Basil D'Oliveira had no wish to be at the centre of the storm that blew up over his selection for the England party to tour South Africa in 1968 soon after he had returned to the England team to make 158 that won the final Test against Australia; but those who witnessed his behaviour at close hand during the turmoil that followed were still talking about it years later.

Dolly, as he was soon known in England, came to this country to measure his cricket skills against the best day by day in 1963. In his own country he was a second class citizen because of the colour of his skin and written off to lead a deprived life as a Cape Coloured.

It meant he could not play first class cricket in a land where black and brown men were demeaned. “Sure they can play — they can do the fielding,” the cricket chiefs used to joke.

When I went to South Africa with the Graham Gooch rebel tour side in 1981, their government were pretending that sports facilities were readily available to the coloured population. “Oh, yes,” one white sports administrator said to me. “But here in Cape Town their new stadium is as far from the main centres of black housing as you can get. “

That sort of hypocrisy was common and I am sorry to say that some men of my own profession were complicit. A long serving tourist told me: “While they were in South Africa they would treat the house boys like slaves and when they got home they wrote long articles damning apartheid.”

So D'Oliveira, encouraged by the broadcaster John Arlott and the cricket writer John Kay, came to England to play in the Lancashire League. He found it strange that white men waited on him at the table but he soon found nothing strange about the cricket and — after being turned down by Lancashire he was signed by Worcestershire.

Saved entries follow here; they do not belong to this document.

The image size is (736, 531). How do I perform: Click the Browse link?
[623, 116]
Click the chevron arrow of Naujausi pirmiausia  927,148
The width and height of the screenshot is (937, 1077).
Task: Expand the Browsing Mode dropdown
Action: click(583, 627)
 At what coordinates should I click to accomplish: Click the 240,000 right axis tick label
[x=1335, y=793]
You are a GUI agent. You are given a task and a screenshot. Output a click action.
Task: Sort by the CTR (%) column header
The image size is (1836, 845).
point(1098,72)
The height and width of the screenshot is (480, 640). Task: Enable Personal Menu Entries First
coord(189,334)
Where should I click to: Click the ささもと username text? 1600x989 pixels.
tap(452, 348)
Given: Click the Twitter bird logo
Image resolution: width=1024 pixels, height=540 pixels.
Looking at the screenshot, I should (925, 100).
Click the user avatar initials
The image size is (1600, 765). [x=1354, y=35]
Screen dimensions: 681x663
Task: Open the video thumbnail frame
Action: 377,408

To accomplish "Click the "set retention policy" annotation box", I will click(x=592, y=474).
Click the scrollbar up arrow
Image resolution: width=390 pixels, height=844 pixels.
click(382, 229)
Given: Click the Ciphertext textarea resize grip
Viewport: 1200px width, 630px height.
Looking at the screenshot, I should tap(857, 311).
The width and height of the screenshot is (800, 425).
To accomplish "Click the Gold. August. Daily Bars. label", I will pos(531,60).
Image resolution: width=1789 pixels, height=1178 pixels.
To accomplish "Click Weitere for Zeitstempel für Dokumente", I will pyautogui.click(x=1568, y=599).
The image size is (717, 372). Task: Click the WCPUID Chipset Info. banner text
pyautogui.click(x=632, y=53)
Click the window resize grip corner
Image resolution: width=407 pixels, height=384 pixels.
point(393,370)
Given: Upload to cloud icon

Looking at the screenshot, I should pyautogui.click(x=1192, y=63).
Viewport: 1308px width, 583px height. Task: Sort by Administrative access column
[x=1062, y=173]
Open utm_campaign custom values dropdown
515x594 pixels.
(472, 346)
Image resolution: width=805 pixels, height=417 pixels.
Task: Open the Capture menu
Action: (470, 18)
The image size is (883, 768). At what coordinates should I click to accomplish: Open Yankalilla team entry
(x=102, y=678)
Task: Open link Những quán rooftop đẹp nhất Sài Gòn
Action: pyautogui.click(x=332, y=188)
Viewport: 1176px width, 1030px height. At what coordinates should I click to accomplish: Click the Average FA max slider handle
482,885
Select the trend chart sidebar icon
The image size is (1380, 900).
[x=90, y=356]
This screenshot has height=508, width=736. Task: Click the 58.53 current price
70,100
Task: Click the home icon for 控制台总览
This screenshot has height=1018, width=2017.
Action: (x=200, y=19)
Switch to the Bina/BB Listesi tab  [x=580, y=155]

He could not have gone to a happier place. Worcester has an intimate air, the club is full of caring people and the ground is small and filled with warmth engendered by a crowd who love their heroes. Dolly soon became one and after joining in 1964 was a Wisden cricketer of the year. He stretched the truth about his age but he was in fact 33 when he landed in England, an age for retirement rather than a new beginning.

His time at New Road would have been a happy one but for the strange happenings in 1968 when he was first left out of the England side and only recalled for the fifth Test at the last minute. Even his match-winning innings did not bring a call-up. MCC, the tour selectors at that time, knew South Africa would not accept D'Oliveira but when Tom Cartwright was injured they had no choice.

Not least of all D'Oliveira was an all-rounder in the Cartwright mould. That made no difference in South Africa. Their government shouted “No”; their Prime Minister Vorster bellowed “No” in Bloemfontein, the town at the heart of apartheid, and finally MCC also found the heart to say “No” too. They realised that the fair-minded British people would not stay silent and suddenly, Dolly, the quiet man of English cricket, was jetted into the forefront of the biggest political row cricket has ever known.

He hated it. I spent one evening in the bar of the great cricket hotel near St. Johns Wood while he told me the whole story.

It was a tale he rehearsed in newspaper articles, books and broadcasts for the rest of his life. There was always some media outlet willing to pay for his tale of injustice.

By the end of that night he was in floods of tears. He regretted every moment of that prolonged story, he hoped it was now finished, he wanted merely to retire and live out the rest of his life in an anonymous coaching role at Worcester while he watched his son Damian grow into an England cricketer like him.

Sadly it did not happen. Damian played steadily for Worcestershire for 13 years but never made it to the England team and Dolly was still fished out to retell his story whenever a due date came round. Now he has died, aged 80, after a battle with Parkinson's disease, still troubled by his past, still wishing none of it had happened.

Why Peter Roebuck thought death by his own hand was his only option we shall never know. I suspect that his previous brush with the law had left him unwilling to go through that process again. He was an impetuous man given to sudden decisions and he was ever willing to take a step in the opposite direction as he did by living in Australia long beyond his 40th birthday.

For a while he was one of my cricket helpmates so I am sad at the passing of a great writer but he was also a difficult, imperious and unbending man determined that his opinion could only be denied by a rogue.

I know which of these two amazing cricket men I found more acceptable and which one I wish was still with us.